There is a certain tension in our lives as Christians. God takes us as we are, God embraces us with our flaws and our shortcomings. This is grace. And nothing can separate us from the love of God, as the Apostle Paul writes.
However, this could be misunderstood as a blank check. This could be understood in a way that I can do whatever I please, that I don’t have to change, that no transformation is necessary in my life. This could be understood in a way that we as a society just accept things the way they are and don’t try to mend its every flaw.
Yes, we are loved by God, unconditionally, but the kingdom of God is far where we don’t share this love and mercy we have so abundantly received; the kingdom of God is far away where and when we continue to ignore or even coddle the dark powers that are at work.
Let’s think about unclean spirits that possess us today, individually and as a society. Things like mental issues or addiction may be among them, but I am not primarily focusing on those, since we all know that it takes much more than the will to overcome them to be restored to wholeness, that these are serious health conditions that need professional treatment. No, some of the things that possess us today are much more subtle: fear of the other. The belief that a strong economy will fix all problems. Irrationality. The stubborn clinging to our opinion and our worldview, even though there is reasonable evidence that these are untrue or the partial truth. And then all the ‘–isms’ that poison human life together: sexism, racism, consumerism, fundamentalism, extremism, exceptionalism – and I could go on and on – did you know that there are 3824 words in the English language that end in ‘-ism’?
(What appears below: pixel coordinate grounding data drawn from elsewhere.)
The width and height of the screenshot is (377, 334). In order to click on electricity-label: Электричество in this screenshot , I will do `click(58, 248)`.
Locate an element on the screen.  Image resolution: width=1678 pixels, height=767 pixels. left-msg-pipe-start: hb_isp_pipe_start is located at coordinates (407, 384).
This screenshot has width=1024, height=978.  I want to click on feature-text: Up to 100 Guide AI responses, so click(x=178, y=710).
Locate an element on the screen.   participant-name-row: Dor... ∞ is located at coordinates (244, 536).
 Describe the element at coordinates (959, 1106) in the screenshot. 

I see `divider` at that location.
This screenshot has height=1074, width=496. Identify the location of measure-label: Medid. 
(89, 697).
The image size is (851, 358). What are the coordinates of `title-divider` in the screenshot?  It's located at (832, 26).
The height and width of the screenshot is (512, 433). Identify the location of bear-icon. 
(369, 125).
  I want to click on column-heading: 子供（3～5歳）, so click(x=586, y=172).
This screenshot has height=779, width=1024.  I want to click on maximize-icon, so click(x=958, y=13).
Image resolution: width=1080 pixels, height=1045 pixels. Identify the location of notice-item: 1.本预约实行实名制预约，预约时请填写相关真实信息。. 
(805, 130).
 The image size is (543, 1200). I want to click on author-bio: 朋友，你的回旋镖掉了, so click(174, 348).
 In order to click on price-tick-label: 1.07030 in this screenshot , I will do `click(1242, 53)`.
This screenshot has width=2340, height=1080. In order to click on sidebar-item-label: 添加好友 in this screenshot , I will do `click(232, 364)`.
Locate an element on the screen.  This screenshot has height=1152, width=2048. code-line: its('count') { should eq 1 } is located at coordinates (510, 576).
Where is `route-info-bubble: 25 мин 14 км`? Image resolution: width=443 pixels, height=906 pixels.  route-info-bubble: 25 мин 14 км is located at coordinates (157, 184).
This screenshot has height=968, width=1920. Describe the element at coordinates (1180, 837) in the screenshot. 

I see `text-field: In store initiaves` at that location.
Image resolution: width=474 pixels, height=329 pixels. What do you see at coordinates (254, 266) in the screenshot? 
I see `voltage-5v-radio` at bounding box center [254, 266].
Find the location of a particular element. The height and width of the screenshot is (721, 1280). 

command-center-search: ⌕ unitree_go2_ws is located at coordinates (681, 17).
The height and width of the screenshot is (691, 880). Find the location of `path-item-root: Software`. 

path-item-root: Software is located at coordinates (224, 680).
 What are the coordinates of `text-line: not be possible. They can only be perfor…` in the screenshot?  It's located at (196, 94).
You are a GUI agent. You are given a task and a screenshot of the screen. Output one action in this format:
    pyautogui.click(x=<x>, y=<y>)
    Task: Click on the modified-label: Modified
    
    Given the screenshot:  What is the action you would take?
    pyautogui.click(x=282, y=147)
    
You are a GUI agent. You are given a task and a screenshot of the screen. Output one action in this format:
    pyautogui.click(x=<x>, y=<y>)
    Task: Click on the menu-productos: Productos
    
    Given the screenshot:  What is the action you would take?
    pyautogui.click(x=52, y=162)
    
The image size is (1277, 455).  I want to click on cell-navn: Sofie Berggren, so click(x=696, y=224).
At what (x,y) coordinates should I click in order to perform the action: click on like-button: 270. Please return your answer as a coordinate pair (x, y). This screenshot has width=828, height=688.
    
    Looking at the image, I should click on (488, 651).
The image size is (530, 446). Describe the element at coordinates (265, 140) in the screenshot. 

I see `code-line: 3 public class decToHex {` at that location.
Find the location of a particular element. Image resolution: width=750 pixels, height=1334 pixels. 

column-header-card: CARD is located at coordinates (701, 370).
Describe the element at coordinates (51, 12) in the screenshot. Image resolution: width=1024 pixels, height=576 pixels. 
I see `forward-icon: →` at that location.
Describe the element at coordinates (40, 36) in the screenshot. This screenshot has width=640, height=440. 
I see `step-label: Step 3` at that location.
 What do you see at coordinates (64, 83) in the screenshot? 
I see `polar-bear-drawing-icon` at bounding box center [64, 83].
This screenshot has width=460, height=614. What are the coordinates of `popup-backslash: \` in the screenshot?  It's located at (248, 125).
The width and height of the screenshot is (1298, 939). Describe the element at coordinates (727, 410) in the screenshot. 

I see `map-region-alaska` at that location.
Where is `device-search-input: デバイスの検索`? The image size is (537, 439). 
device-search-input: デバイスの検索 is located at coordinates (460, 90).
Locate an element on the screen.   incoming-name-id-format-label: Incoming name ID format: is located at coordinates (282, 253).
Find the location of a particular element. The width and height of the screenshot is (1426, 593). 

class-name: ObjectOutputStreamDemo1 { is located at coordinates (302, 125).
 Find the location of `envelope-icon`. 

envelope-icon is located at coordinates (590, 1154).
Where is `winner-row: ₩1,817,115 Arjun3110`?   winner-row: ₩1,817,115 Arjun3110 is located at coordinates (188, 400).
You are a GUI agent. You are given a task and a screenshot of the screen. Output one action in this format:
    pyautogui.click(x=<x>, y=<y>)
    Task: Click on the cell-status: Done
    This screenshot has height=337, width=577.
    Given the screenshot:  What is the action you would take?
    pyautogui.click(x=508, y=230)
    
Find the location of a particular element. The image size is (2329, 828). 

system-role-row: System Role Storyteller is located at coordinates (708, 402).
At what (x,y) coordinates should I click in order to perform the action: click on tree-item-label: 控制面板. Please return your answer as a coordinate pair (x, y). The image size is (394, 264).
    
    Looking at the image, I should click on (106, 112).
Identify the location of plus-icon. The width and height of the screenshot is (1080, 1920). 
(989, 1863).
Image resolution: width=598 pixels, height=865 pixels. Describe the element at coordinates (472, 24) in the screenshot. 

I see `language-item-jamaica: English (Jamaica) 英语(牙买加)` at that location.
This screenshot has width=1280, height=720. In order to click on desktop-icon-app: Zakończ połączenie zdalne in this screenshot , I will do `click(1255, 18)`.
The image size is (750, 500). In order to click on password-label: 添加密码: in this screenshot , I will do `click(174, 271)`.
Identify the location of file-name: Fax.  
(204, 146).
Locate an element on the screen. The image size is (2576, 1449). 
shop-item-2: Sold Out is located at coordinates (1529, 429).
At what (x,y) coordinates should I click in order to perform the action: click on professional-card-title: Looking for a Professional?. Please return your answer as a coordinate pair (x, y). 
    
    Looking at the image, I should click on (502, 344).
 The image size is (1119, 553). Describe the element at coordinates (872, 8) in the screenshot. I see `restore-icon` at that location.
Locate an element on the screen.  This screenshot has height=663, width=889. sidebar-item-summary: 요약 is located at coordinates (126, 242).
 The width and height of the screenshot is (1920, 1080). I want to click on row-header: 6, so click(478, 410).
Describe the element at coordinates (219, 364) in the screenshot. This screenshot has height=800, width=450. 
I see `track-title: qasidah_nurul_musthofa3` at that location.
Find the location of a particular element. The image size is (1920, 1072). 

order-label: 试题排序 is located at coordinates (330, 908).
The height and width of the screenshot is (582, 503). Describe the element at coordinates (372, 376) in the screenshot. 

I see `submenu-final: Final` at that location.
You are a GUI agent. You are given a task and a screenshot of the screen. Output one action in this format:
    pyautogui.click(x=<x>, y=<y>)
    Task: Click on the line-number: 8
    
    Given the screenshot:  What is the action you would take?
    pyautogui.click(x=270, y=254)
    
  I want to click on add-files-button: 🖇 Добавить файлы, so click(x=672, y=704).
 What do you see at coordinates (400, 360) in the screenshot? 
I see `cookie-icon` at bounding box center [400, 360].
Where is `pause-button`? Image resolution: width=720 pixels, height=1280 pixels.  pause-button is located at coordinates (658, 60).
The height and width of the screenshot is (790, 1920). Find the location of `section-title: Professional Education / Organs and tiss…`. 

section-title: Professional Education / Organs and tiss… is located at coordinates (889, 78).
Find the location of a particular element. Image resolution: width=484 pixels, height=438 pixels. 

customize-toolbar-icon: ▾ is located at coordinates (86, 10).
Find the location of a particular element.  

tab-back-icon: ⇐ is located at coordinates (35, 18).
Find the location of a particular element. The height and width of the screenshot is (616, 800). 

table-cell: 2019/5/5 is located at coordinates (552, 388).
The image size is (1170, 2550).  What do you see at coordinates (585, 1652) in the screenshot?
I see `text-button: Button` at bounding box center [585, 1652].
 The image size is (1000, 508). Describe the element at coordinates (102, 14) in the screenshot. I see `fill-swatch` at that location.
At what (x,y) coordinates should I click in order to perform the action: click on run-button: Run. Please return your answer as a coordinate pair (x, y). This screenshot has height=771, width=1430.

All these ‘-isms’ keep up from embracing the kingdom of God come near. And, yes, we need an exorcism (oh look! Another word that ends in ‘-ism’!) for all these ‘-isms’, we need for these possessive powers to be driven out before the power of life, the power of love can take over our hearts and this world, before the kingdom of God is realized among us. And yes: the exorcism, the driving out of all these powers would turn the world around. Imagine a world without them.
Ultimately, it is up to God to liberate us from all the spirits that possess us. However, we need to at least be willing to let go of these spirits. And this is something we claim we want – when we pray things like ‘create in me a clean heart, o God, and restore a right spirit within me’, or even ‘thy kingdom come’. To paraphrase scholar Richard Rohr, when we say ‘thy kingdom come’, we also have to pray ‘my kingdom go’. And so it takes our participation in that process of liberation and transformation – our openness to being liberated.
And how we react to Christ and his teachings is an important part of this. Are we merely astounded? Do we listen politely and think, that’s great – but don’t let Christ or his teachings influence us and our existence? Or do we, like the unclean spirit in today’s gospel lesson, realize what’s at stake? Do we acknowledge the authority of Christ? Are we willing to surrender to the power of God?
The kingdom of God has come near. And it is a kingdom of grace, mercy, forgiveness, reconciliation, peace, justice, and love. It is a kingdom where crying and pain and mourning and death will be no more. This is what God envisions for us and for all creation. This is the power we are invited to surrender to. This is the world turned on its head we are invited to enter. This is the new life that has been promised to us. Could you give me any good reason why we should or would resist?